At 5 p.m. Saturday, volunteers will start lowering candles into 31 ice columns arrayed in a semi-circle on Lake of the Isles in Minneapolis and lighting 120 luminaries on a 9-foot pyramid. Ninety minutes later, these light sculptures and 600-plus ice candles lining the route will greet 900 cross-country skiers of the city of Lakes Luminary Loppet as they enter the lake from the Kenilworth Lagoon.

The pyramid and the “Ice-cropolis” are the brainchild of engineer Hal Galvin and architect David Bryan, whose Kenwood homes are near the lake. Inspired by a luminary-lit ski race on Lake Superior called Book Across the Bay, they have organized the pouring and placement of the 700 ice luminaries that have lined the nighttime loppet route. This year, the two felt more ambitious and cooked up a way to embed the 31 ice columns, ranging in height from 2½ feet to 8 feet, safely in the ice and keep them solid until they are lit.

“As far as we know, no one has ever done this before,” Galvin said.

With the help of computer-aided design, the two figured out how to arrange the columns so they would be aesthetically pleasing. (For fellow geeks, the arrangement is based on the mathematical formula of the Fibonacci code.) The 100-foot-wide semi-circle tucked nicely into the lake’s West Bay but they discovered they had to work around another winter sculpture — the Loch Ness snow monster that mysteriously appears every year on this part of the lake.

Other challenges included figuring out:

* What to use to encase the candles. Solution: heavy-duty tubes used for pouring concrete forms, donated by Brock-White.

* How to keep the sun from melting the south side of the candles through the dark-colored tubes. (Cover that side with white plastic.)

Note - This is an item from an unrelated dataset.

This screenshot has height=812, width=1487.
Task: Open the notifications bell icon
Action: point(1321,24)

* How to get a hole in the middle of the ice for the candles. (Drill out the middle after the ice froze.)

* How to make sure the heavy columns didn’t tip over. (Embed them in 6-inch-deep grooves made with a special bit from a Canadian ice sculpture supplier).

* How to reinforce the tubes for the taller and heavier columns. (Duct tape, of course.)

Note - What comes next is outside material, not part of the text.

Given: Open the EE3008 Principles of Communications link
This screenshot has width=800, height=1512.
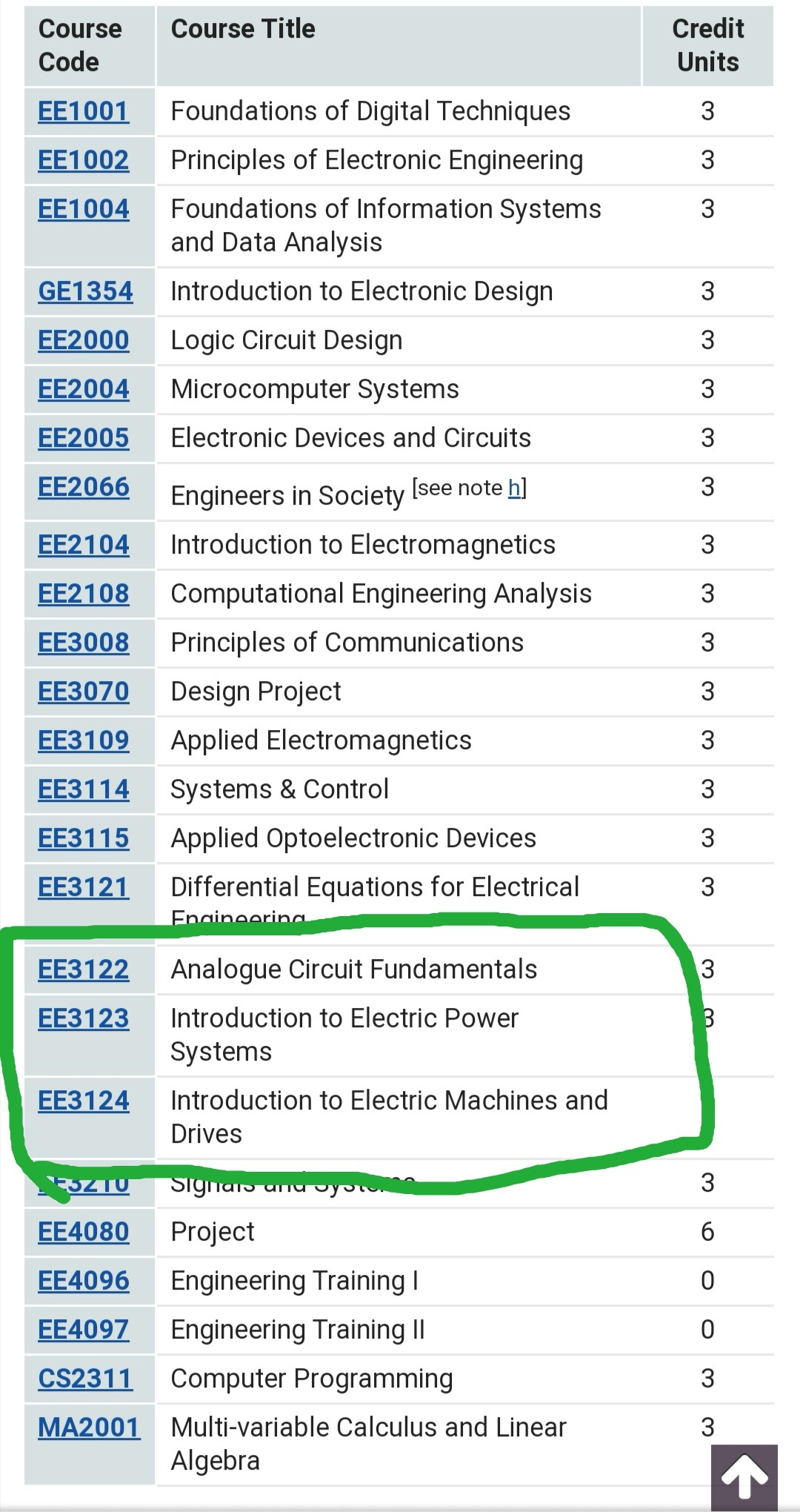Looking at the screenshot, I should click(x=83, y=643).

* How to protect the tops from possible rain and too-much sunlight. (Cover them with plastic.)

“Yes, you have to be geeky to do this,” Galvin admitted.

Galvin and Bryan didn’t keep track of how much time they’ve spent plotting and testing out their ideas. But they are pleased that the number of skiers for the Luminary Loppet has soared from 200 to 900. (The more ambitious 33-K race is Sunday morning.)

“It didn’t really matter how much time it took,” Galvin said. “The whole lake will be lit up.”

IF YOU GO
Luminaries and the ice columns will be lit starting at 5 p.m. Saturday on Lake of the Isles. The Luminary Loppet begins at 7 p.m. The candles are expected to burn until 10 p.m.